--- TASK INSTRUCTIONS ---
From the text about the physics of the back gate, transcribe the passage starting with "Access to our" and going on through "move any farther.".

--- TEXT EXTRACT ---
# # # #

The Physics of Our Back Gate

It's winter, and as usually happens in winter, I'm having a hard time opening the gate to our back yard. Why? It's not the snow, it's physics.

We have a standing policy that as much as possible, Emmy goes in and out through the back door for walks and small-animal-chasing in the backyard. This has occasionally been lifted, when a tree limb fell on our back gate, and when they were building the deck, but for the most part, when we had to go in and out through the front door, but she mostly knows not to go charging out the front door, which is the whole point.

Access to our fenced back yard is through a fairly wide gate consisting of most of one panel of the 6-foot stockade fence we have in the back (the front corner of the yard has 4' fence, because of Town of Niskayuna requirements, but the bit where the gate is is allowed to be taller). This is, as you might imagine, kind of heavy, and we have a persistent problem with the gate sagging down to drag on the ground. This is particularly pronounced in the winter, when snow and frost heave raise the level of the path, and snow and ice weigh down the gate, so opening the gate now involves hauling it up a bit in order to be able to push it open about 1/3rd of the way until it hits the ground and won't move any farther.

The root cause of this is classical physics, as is the likely solution. Which I will attempt to explain here, using this diagram:

Diagrams representing the two- and three-hinge configurations for hanging the gate to our back yard. Diagrams representing the two- and three-hinge configurations for hanging the gate to our back yard.

On the left in the figure, you see the current configuration of the gate: a large wooden panel supported by two hinges on one side. So, what are the forces that act, here? Well, this is a resolutely classical kind of system, so we have three forces that can act: the weight of the gate, due to the gravitational attraction of the Earth, represented by the green arrow labeled "Fgrav" in the figure, and two contact forces from the hinges.

# # # #

--- SOURCE DATA ---

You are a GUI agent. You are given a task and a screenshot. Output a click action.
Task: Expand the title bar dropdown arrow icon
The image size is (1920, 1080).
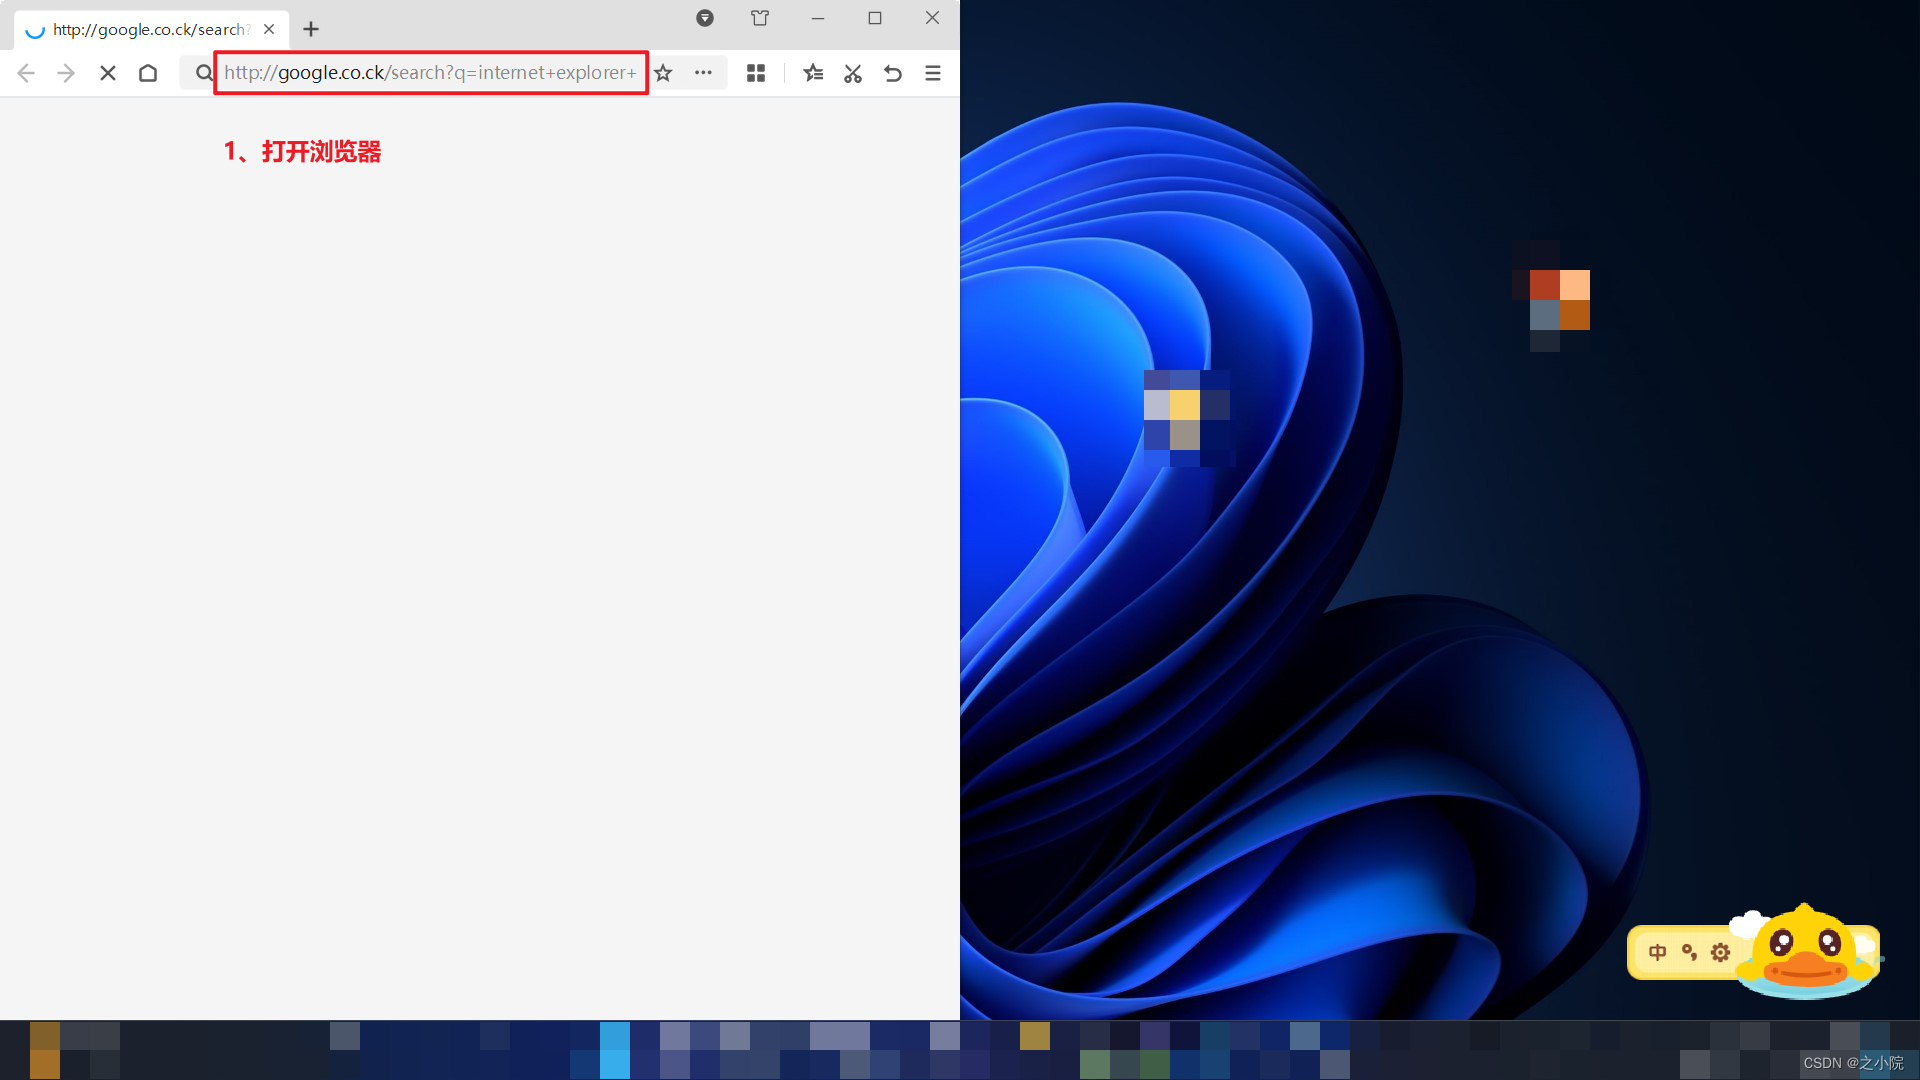click(705, 18)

# # # #

--- RESPONSE TO THE TASK ---
Access to our fenced back yard is through a fairly wide gate consisting of most of one panel of the 6-foot stockade fence we have in the back (the front corner of the yard has 4' fence, because of Town of Niskayuna requirements, but the bit where the gate is is allowed to be taller). This is, as you might imagine, kind of heavy, and we have a persistent problem with the gate sagging down to drag on the ground. This is particularly pronounced in the winter, when snow and frost heave raise the level of the path, and snow and ice weigh down the gate, so opening the gate now involves hauling it up a bit in order to be able to push it open about 1/3rd of the way until it hits the ground and won't move any farther.